**** Exercise material

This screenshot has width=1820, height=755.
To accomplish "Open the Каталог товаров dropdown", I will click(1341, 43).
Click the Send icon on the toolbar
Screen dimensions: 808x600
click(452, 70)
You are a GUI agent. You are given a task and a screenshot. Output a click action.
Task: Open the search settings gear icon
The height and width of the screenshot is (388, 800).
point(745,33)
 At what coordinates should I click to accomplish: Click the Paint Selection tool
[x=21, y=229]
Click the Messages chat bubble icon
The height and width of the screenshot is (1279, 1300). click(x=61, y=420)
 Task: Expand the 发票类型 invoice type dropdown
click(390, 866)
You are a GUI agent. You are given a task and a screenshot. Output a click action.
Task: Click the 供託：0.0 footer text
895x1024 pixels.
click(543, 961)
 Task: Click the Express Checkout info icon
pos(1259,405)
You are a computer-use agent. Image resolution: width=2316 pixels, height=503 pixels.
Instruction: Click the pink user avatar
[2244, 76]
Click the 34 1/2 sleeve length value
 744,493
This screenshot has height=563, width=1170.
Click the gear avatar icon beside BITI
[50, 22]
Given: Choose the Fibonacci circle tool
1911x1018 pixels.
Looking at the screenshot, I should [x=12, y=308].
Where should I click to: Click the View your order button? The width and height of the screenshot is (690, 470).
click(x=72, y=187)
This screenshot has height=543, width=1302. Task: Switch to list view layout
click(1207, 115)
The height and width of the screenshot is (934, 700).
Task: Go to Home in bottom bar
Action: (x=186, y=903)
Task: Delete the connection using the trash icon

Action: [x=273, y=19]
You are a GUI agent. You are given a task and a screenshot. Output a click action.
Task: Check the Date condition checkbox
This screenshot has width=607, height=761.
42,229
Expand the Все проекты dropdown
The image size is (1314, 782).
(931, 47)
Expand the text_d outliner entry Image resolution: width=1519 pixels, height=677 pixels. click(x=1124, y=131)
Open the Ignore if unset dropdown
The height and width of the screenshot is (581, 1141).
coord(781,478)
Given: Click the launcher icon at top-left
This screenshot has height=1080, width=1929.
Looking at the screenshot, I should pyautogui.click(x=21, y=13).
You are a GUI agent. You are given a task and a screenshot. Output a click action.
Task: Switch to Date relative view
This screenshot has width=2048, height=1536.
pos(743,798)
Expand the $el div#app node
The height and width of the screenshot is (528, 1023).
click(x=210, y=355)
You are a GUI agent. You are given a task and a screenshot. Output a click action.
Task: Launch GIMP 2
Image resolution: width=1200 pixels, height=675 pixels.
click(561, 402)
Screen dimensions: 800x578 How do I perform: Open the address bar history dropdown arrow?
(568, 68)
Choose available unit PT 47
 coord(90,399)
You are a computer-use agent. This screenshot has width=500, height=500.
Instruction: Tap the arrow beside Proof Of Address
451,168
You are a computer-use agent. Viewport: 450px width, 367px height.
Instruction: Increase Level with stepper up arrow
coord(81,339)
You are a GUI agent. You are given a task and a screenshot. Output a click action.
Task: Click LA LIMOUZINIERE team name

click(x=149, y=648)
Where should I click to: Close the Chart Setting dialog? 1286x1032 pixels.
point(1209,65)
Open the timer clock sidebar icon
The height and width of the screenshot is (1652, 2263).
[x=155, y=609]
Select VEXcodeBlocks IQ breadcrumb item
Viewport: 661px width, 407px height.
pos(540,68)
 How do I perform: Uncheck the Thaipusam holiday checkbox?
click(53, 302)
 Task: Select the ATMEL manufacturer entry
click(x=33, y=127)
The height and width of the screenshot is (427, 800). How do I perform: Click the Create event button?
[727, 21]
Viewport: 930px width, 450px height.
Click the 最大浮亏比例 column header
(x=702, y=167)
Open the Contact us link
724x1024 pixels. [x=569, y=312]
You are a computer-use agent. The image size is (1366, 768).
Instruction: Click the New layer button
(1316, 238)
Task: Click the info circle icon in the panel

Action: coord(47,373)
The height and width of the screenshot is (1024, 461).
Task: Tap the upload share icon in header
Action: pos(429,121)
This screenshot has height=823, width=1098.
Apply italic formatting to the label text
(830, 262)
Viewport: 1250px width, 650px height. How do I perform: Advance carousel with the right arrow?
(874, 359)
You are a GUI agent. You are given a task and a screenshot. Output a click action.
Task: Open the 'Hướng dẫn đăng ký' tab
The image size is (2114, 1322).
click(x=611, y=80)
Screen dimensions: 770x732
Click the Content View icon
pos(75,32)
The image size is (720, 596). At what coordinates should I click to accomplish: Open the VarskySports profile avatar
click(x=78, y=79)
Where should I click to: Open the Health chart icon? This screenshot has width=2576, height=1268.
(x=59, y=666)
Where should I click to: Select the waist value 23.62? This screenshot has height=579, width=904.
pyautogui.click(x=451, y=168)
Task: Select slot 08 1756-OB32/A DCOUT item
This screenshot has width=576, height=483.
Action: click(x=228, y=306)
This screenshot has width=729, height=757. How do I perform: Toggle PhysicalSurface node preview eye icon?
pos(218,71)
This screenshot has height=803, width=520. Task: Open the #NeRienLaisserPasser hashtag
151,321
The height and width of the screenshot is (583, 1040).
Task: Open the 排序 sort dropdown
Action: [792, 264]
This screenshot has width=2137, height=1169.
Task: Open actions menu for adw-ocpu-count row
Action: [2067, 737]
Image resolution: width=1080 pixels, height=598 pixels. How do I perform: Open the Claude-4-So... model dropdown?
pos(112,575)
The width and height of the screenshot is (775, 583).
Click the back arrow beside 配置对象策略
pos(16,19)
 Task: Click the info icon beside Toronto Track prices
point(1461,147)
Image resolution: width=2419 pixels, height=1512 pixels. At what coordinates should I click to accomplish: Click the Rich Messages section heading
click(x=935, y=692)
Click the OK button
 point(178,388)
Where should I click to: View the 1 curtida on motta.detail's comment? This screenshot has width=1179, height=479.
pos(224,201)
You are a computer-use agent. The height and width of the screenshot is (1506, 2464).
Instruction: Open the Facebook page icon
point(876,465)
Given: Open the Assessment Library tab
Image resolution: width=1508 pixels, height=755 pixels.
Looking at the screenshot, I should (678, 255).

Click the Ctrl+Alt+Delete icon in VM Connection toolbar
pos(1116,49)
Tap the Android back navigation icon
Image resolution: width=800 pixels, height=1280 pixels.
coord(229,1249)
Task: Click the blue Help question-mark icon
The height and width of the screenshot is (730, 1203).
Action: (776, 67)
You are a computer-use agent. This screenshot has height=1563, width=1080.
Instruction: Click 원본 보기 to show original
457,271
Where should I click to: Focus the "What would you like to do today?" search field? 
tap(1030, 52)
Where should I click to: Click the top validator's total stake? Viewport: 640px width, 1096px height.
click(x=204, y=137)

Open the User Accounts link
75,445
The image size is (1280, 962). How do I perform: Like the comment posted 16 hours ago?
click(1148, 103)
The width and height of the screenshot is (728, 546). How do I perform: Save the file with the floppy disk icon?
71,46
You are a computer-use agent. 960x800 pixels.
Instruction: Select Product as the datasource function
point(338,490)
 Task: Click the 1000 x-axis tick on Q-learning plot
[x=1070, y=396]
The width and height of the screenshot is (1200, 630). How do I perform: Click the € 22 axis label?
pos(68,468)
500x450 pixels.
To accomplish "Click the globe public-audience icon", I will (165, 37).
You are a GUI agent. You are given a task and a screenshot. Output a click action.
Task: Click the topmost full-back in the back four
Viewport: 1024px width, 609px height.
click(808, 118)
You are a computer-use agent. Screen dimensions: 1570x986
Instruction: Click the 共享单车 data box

********

Write out every one of the entries above again, without changing anything.

## Result of the task
This screenshot has width=1820, height=755.
To accomplish "Open the Каталог товаров dropdown", I will click(1341, 43).
Click the Send icon on the toolbar
Screen dimensions: 808x600
click(452, 70)
You are a GUI agent. You are given a task and a screenshot. Output a click action.
Task: Open the search settings gear icon
The height and width of the screenshot is (388, 800).
point(745,33)
 At what coordinates should I click to accomplish: Click the Paint Selection tool
[x=21, y=229]
Click the Messages chat bubble icon
The height and width of the screenshot is (1279, 1300). click(x=61, y=420)
 Task: Expand the 发票类型 invoice type dropdown
click(390, 866)
You are a GUI agent. You are given a task and a screenshot. Output a click action.
Task: Click the 供託：0.0 footer text
895x1024 pixels.
click(543, 961)
 Task: Click the Express Checkout info icon
pos(1259,405)
You are a computer-use agent. Image resolution: width=2316 pixels, height=503 pixels.
Instruction: Click the pink user avatar
[2244, 76]
Click the 34 1/2 sleeve length value
 744,493
This screenshot has height=563, width=1170.
Click the gear avatar icon beside BITI
[50, 22]
Given: Choose the Fibonacci circle tool
1911x1018 pixels.
Looking at the screenshot, I should [x=12, y=308].
Where should I click to: Click the View your order button? The width and height of the screenshot is (690, 470).
click(x=72, y=187)
This screenshot has height=543, width=1302. Task: Switch to list view layout
click(1207, 115)
The height and width of the screenshot is (934, 700).
Task: Go to Home in bottom bar
Action: (x=186, y=903)
Task: Delete the connection using the trash icon

Action: [x=273, y=19]
You are a GUI agent. You are given a task and a screenshot. Output a click action.
Task: Check the Date condition checkbox
This screenshot has width=607, height=761.
42,229
Expand the Все проекты dropdown
The image size is (1314, 782).
(931, 47)
Expand the text_d outliner entry Image resolution: width=1519 pixels, height=677 pixels. click(x=1124, y=131)
Open the Ignore if unset dropdown
The height and width of the screenshot is (581, 1141).
coord(781,478)
Given: Click the launcher icon at top-left
This screenshot has height=1080, width=1929.
Looking at the screenshot, I should pyautogui.click(x=21, y=13).
You are a GUI agent. You are given a task and a screenshot. Output a click action.
Task: Switch to Date relative view
This screenshot has width=2048, height=1536.
pos(743,798)
Expand the $el div#app node
The height and width of the screenshot is (528, 1023).
click(x=210, y=355)
You are a GUI agent. You are given a task and a screenshot. Output a click action.
Task: Launch GIMP 2
Image resolution: width=1200 pixels, height=675 pixels.
click(561, 402)
Screen dimensions: 800x578 How do I perform: Open the address bar history dropdown arrow?
(568, 68)
Choose available unit PT 47
 coord(90,399)
You are a computer-use agent. This screenshot has width=500, height=500.
Instruction: Tap the arrow beside Proof Of Address
451,168
You are a computer-use agent. Viewport: 450px width, 367px height.
Instruction: Increase Level with stepper up arrow
coord(81,339)
You are a GUI agent. You are given a task and a screenshot. Output a click action.
Task: Click LA LIMOUZINIERE team name

click(x=149, y=648)
Where should I click to: Close the Chart Setting dialog? 1286x1032 pixels.
point(1209,65)
Open the timer clock sidebar icon
The height and width of the screenshot is (1652, 2263).
[x=155, y=609]
Select VEXcodeBlocks IQ breadcrumb item
Viewport: 661px width, 407px height.
pos(540,68)
 How do I perform: Uncheck the Thaipusam holiday checkbox?
click(53, 302)
 Task: Select the ATMEL manufacturer entry
click(x=33, y=127)
The height and width of the screenshot is (427, 800). How do I perform: Click the Create event button?
[727, 21]
Viewport: 930px width, 450px height.
Click the 最大浮亏比例 column header
(x=702, y=167)
Open the Contact us link
724x1024 pixels. [x=569, y=312]
You are a computer-use agent. The image size is (1366, 768).
Instruction: Click the New layer button
(1316, 238)
Task: Click the info circle icon in the panel

Action: coord(47,373)
The height and width of the screenshot is (1024, 461).
Task: Tap the upload share icon in header
Action: pos(429,121)
This screenshot has height=823, width=1098.
Apply italic formatting to the label text
(830, 262)
Viewport: 1250px width, 650px height. How do I perform: Advance carousel with the right arrow?
(874, 359)
You are a GUI agent. You are given a task and a screenshot. Output a click action.
Task: Open the 'Hướng dẫn đăng ký' tab
The image size is (2114, 1322).
click(x=611, y=80)
Screen dimensions: 770x732
Click the Content View icon
pos(75,32)
The image size is (720, 596). At what coordinates should I click to accomplish: Open the VarskySports profile avatar
click(x=78, y=79)
Where should I click to: Open the Health chart icon? This screenshot has width=2576, height=1268.
(x=59, y=666)
Where should I click to: Select the waist value 23.62? This screenshot has height=579, width=904.
pyautogui.click(x=451, y=168)
Task: Select slot 08 1756-OB32/A DCOUT item
This screenshot has width=576, height=483.
Action: click(x=228, y=306)
This screenshot has width=729, height=757. How do I perform: Toggle PhysicalSurface node preview eye icon?
pos(218,71)
This screenshot has height=803, width=520. Task: Open the #NeRienLaisserPasser hashtag
151,321
The height and width of the screenshot is (583, 1040).
Task: Open the 排序 sort dropdown
Action: [792, 264]
This screenshot has width=2137, height=1169.
Task: Open actions menu for adw-ocpu-count row
Action: [2067, 737]
Image resolution: width=1080 pixels, height=598 pixels. How do I perform: Open the Claude-4-So... model dropdown?
pos(112,575)
The width and height of the screenshot is (775, 583).
Click the back arrow beside 配置对象策略
pos(16,19)
 Task: Click the info icon beside Toronto Track prices
point(1461,147)
Image resolution: width=2419 pixels, height=1512 pixels. At what coordinates should I click to accomplish: Click the Rich Messages section heading
click(x=935, y=692)
Click the OK button
 point(178,388)
Where should I click to: View the 1 curtida on motta.detail's comment? This screenshot has width=1179, height=479.
pos(224,201)
You are a computer-use agent. The height and width of the screenshot is (1506, 2464).
Instruction: Open the Facebook page icon
point(876,465)
Given: Open the Assessment Library tab
Image resolution: width=1508 pixels, height=755 pixels.
Looking at the screenshot, I should (678, 255).

Click the Ctrl+Alt+Delete icon in VM Connection toolbar
pos(1116,49)
Tap the Android back navigation icon
Image resolution: width=800 pixels, height=1280 pixels.
coord(229,1249)
Task: Click the blue Help question-mark icon
The height and width of the screenshot is (730, 1203).
Action: (776, 67)
You are a computer-use agent. This screenshot has height=1563, width=1080.
Instruction: Click 원본 보기 to show original
457,271
Where should I click to: Focus the "What would you like to do today?" search field? 
tap(1030, 52)
Where should I click to: Click the top validator's total stake? Viewport: 640px width, 1096px height.
click(x=204, y=137)

Open the User Accounts link
75,445
The image size is (1280, 962). How do I perform: Like the comment posted 16 hours ago?
click(1148, 103)
The width and height of the screenshot is (728, 546). How do I perform: Save the file with the floppy disk icon?
71,46
You are a computer-use agent. 960x800 pixels.
Instruction: Select Product as the datasource function
point(338,490)
 Task: Click the 1000 x-axis tick on Q-learning plot
[x=1070, y=396]
The width and height of the screenshot is (1200, 630). How do I perform: Click the € 22 axis label?
pos(68,468)
500x450 pixels.
To accomplish "Click the globe public-audience icon", I will (165, 37).
You are a GUI agent. You are given a task and a screenshot. Output a click action.
Task: Click the topmost full-back in the back four
Viewport: 1024px width, 609px height.
click(808, 118)
You are a computer-use agent. Screen dimensions: 1570x986
Instruction: Click the 共享单车 data box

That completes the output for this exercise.